Cloning and expression of immunogenic Clostridium botulinum C2I mutant proteins designed from their evolutionary imprints.

C2 toxin produced from Clostridium botulinum serotypes C and D has a potential role in many pathophysiological mechanisms in birds and animals. It has encompassed an ADP ribosyltransferase subunit (C2I) and a translocation/binding subunit (C2II). In the present study, we intended to produce C2I mutant proteins as recombinant subunit vaccines by using glutathione-S-transferase-gene fusion system. The mutants of this study were previously evaluated from their evolutionary imprints and suggested as suitable candidates for subunit vaccines. A synthetic C2 gene was inserted in a pGEX-2T vector, cloned and expressed in Escherichia coli BL21 host. The expressed mutant proteins were purified by using glutathione-agarose column and then examined for their ADP ribosyltransferase activity and vaccinogenic characteristics.
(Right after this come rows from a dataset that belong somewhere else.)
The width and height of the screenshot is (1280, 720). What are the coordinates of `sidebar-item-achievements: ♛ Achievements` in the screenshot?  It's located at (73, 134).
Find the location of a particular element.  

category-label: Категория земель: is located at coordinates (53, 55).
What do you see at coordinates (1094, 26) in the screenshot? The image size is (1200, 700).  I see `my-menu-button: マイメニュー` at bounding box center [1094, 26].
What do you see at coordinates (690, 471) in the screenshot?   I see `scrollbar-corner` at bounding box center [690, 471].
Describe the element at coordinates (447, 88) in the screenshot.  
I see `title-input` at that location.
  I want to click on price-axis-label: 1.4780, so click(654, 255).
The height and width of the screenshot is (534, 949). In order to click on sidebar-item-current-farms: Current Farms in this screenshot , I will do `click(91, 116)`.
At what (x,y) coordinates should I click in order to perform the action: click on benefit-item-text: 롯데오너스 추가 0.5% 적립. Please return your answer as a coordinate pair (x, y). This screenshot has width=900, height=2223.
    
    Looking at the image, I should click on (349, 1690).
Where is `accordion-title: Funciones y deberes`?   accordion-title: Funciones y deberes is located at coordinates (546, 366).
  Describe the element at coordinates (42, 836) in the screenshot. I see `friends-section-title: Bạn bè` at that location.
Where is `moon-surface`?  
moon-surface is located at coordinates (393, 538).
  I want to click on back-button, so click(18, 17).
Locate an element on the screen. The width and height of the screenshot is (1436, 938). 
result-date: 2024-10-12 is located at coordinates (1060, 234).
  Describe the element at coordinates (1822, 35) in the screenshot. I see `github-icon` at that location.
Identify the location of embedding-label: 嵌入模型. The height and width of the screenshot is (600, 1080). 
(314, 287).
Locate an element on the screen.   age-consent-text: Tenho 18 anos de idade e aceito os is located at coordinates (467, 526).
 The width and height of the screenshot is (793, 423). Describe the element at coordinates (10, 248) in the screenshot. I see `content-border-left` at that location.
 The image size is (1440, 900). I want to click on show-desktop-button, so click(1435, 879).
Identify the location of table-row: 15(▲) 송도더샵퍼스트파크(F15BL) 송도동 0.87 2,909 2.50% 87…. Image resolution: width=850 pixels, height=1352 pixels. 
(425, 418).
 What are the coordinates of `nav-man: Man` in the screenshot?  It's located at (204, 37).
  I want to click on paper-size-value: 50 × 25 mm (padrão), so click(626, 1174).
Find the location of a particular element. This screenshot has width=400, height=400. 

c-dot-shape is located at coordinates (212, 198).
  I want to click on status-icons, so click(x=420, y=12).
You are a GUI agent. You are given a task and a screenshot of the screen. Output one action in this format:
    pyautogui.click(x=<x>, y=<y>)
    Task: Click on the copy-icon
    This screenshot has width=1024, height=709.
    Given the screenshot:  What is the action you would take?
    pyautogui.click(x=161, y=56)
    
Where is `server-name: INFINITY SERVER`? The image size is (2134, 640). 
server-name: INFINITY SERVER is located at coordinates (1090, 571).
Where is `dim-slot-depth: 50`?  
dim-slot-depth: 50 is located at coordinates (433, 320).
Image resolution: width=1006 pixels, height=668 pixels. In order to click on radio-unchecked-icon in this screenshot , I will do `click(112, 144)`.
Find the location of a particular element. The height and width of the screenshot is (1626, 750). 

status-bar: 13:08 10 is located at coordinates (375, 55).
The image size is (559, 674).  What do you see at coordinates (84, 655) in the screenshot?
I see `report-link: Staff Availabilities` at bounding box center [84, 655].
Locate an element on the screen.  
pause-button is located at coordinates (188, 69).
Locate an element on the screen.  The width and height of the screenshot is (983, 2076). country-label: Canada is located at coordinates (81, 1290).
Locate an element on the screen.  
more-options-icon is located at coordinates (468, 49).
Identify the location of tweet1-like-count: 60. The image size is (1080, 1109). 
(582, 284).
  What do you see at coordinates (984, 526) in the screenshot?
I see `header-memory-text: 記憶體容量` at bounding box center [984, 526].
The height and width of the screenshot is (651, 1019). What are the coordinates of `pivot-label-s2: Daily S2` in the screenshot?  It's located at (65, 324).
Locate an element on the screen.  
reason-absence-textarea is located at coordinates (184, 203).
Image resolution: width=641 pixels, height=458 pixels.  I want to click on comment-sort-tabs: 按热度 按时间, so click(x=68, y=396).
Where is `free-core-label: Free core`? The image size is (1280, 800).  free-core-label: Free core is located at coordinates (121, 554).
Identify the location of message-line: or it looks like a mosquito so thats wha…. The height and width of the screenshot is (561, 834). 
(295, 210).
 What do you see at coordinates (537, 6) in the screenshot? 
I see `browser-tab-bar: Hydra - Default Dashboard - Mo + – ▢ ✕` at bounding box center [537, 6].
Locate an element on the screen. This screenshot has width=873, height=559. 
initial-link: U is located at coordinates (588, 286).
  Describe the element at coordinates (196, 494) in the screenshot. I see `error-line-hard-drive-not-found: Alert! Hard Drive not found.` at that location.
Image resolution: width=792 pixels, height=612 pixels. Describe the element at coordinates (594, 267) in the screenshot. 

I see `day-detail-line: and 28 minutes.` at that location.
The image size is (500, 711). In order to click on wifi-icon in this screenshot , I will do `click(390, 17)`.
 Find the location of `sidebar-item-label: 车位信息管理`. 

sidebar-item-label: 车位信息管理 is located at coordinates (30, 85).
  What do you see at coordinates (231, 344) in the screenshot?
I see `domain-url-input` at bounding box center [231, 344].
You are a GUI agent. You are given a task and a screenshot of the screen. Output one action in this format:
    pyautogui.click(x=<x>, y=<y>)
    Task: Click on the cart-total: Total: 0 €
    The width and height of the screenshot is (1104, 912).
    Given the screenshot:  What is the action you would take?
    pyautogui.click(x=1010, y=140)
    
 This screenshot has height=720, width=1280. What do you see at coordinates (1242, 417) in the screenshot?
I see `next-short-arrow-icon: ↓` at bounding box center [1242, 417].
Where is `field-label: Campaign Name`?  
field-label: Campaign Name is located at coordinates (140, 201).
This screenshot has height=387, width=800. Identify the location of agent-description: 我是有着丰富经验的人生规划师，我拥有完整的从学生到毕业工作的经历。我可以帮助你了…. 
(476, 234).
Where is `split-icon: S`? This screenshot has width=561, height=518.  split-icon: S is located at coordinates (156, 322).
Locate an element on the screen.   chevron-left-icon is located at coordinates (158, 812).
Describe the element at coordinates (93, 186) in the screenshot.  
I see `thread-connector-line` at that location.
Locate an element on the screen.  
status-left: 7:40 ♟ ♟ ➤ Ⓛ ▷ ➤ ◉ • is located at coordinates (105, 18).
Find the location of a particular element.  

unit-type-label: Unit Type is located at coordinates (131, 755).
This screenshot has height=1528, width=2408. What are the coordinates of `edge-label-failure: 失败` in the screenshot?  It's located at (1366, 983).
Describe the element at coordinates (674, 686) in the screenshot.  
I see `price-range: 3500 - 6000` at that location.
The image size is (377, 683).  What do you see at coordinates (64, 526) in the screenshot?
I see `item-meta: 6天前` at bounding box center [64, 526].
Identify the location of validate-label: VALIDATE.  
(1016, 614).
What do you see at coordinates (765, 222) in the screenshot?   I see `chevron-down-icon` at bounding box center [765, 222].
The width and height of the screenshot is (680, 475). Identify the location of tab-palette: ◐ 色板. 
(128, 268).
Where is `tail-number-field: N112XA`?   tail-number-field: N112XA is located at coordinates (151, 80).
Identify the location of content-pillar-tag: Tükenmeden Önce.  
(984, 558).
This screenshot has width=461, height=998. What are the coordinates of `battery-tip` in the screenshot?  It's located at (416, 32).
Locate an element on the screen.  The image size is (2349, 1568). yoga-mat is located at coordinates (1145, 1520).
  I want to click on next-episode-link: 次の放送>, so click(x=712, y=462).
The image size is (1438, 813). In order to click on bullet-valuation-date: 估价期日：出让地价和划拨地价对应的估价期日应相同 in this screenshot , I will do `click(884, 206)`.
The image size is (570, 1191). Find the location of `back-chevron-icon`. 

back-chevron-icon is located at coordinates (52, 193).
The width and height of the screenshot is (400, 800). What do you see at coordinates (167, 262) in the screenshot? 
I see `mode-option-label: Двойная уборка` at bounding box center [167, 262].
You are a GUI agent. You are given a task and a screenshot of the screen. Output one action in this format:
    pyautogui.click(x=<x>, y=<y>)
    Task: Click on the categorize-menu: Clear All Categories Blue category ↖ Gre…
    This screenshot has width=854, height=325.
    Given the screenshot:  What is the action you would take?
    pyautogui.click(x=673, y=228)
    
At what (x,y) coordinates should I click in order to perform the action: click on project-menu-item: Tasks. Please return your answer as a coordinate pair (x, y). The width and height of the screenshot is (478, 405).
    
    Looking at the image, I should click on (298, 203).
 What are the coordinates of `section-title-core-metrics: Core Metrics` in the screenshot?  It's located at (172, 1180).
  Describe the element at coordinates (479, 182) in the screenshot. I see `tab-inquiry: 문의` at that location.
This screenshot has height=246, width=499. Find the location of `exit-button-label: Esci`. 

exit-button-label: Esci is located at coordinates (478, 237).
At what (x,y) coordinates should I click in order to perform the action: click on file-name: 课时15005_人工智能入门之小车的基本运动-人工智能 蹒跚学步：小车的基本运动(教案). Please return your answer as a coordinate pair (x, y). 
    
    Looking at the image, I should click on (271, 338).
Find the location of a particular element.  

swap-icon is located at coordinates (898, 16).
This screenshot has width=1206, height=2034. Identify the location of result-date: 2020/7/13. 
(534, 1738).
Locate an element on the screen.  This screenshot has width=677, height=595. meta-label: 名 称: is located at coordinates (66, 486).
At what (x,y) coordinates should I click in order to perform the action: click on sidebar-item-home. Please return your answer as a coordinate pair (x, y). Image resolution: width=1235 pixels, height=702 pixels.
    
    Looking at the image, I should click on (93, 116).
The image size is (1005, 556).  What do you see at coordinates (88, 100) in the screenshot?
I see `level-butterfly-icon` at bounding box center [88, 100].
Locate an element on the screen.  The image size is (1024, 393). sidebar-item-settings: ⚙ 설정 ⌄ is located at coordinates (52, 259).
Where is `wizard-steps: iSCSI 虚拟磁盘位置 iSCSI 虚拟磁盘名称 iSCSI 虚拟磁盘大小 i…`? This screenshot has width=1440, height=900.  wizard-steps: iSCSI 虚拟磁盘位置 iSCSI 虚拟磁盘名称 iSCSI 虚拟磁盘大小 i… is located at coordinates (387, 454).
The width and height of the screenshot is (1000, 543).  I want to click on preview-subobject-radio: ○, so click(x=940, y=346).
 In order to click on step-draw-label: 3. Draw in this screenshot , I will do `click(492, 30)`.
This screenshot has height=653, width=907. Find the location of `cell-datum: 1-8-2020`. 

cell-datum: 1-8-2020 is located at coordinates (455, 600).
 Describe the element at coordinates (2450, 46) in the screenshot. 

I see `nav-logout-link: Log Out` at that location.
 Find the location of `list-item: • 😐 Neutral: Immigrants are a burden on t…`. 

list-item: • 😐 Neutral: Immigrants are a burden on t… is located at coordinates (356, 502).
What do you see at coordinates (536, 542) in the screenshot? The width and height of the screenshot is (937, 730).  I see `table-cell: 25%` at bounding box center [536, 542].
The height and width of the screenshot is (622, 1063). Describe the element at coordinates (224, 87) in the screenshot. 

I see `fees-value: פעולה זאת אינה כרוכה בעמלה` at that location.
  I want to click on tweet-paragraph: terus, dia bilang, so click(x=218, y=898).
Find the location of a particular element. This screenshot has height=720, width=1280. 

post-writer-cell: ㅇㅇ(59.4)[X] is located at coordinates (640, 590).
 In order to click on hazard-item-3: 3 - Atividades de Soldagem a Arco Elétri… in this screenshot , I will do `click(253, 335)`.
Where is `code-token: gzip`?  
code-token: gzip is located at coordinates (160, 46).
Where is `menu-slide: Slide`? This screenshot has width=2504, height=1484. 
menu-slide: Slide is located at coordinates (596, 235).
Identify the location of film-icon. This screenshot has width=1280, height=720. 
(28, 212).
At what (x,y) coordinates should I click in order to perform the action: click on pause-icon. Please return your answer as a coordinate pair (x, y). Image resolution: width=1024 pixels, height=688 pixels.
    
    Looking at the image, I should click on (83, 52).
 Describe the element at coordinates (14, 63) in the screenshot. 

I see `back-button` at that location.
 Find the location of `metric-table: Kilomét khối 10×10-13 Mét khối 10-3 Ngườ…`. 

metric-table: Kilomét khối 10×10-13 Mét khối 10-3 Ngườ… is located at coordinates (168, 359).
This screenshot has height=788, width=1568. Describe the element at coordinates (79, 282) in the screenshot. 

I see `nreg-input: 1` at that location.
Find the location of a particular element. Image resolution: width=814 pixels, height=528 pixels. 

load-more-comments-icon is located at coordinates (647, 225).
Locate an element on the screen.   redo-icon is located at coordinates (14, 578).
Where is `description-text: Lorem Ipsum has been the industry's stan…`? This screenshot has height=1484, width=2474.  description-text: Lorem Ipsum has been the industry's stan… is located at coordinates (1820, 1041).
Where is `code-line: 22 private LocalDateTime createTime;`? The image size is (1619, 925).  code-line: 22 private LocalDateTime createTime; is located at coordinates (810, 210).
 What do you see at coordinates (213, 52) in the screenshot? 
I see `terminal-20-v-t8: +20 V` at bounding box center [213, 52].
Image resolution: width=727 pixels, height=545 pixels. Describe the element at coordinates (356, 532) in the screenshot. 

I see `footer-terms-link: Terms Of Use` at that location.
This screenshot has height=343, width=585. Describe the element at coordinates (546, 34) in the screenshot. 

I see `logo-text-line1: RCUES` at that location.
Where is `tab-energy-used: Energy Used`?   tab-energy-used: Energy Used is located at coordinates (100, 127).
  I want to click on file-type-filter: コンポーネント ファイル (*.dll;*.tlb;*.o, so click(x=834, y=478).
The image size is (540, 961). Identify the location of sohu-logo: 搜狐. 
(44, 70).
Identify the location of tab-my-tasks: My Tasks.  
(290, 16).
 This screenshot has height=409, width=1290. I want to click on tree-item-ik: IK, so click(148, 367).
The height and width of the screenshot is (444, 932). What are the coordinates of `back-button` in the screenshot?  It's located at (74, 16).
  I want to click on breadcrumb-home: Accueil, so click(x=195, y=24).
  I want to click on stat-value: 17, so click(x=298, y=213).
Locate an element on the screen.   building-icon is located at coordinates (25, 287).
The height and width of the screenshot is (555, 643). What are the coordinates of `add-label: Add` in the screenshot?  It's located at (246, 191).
The pGEX-2T-C2I constructs with Y298F, S347A and S350A substitutions have shown effective transformation efficiencies in E. coli XL10 competent cells but their mutagenesis efficiency was relatively low. Gene expression analysis indicated the rate of gene expression was depended on the fused mutant genes. A high-level expression was achieved for Y298F, S347A and S350A mutant proteins. All purified protein exhibited a molecular mass of 49 kDa. C2I mutant proteins exhibited a reduced ADP ribosyltransferase activity with retained immunogenic and vaccinogenic characteristics compared to the wild-type C2I subunit. The overall analysis of our study suggested the recombinant C2I proteins (S197A and Y298F) are the most promising candidates for the development of subunit vaccine or immunogen for C2 mutants mediated diseases in birds and animals.